## EXERCISE TEXT

Question

Suppose a population of bacterial doubles every hour, but that 1×10^6

individuals are removed before reproduction to be converted into valuable biological byproducts. Suppose the population begins with b=3×10^6 bacteria.
(a) Find the population after 1, 2, and 3 hours.
(b) Write the updating function which describes the discrete-time dynamical
system

Answer 1

To find the population after 1, 2, and 3 hours, we need to consider that the population doubles every hour and that 1x10^6 individuals are removed before reproduction. The updating function for this system is N(t) = 2[N(t-1) - 1x10^6].

Step-by-step explanation:

To find the population after 1, 2, and 3 hours, we need to consider that the population doubles every hour and that 1x10^6 individuals are removed before reproduction. Starting with an initial population b=3x10^6 bacteria, after 1 hour, the population will be 2b - 1x10^6, after 2 hours it will be 2(2b - 1x10^6) - 1x10^6, and after 3 hours it will be 2(2(2b - 1x10^6) - 1x10^6) - 1x10^6. Simplifying these expressions will give you the population at each time point.

The updating function for this discrete-time dynamical system can be written as follows:

N(t) = 2[N(t-1) - 1x10^6]

where N(t) represents the population at time t and N(t-1) represents the population at the previous time point.

## DATA
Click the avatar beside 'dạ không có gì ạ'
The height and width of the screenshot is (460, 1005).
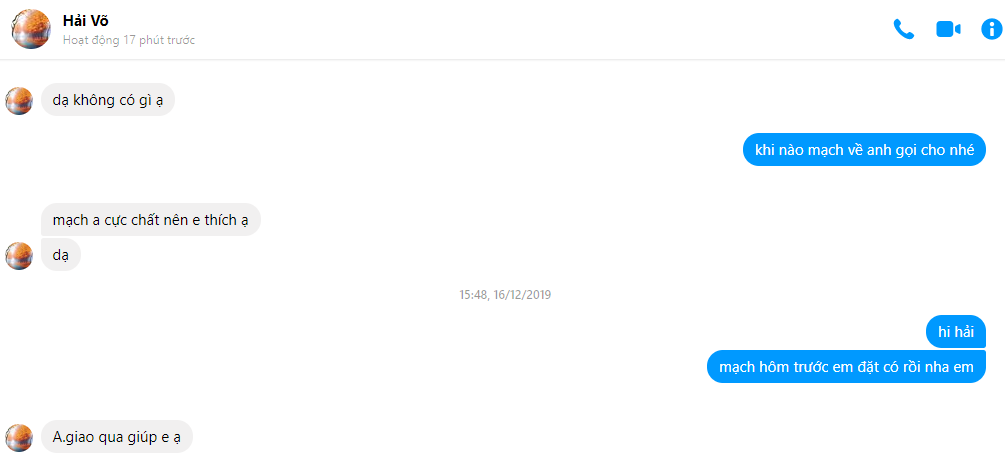point(19,101)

## TASK SET
a) Update the bacteria problem by giving the stretch from "individuals are removed before reproduction to" through "with b=3×10^6 bacteria." with "individuals" replaced by "cells".
b) Answer these questions about the bacteria problem:
(i) How many bacteria does the population begin with?
(ii) How often does the population double?
(iii) In the updating function, what does N(t-1) represent?

## EXPECTED RESPONSES
a)
cells are removed before reproduction to be converted into valuable biological byproducts. Suppose the population begins with b=3×10^6 bacteria.

b)
(i) 3×10^6 bacteria.
(ii) Every hour.
(iii) The population at the previous time point.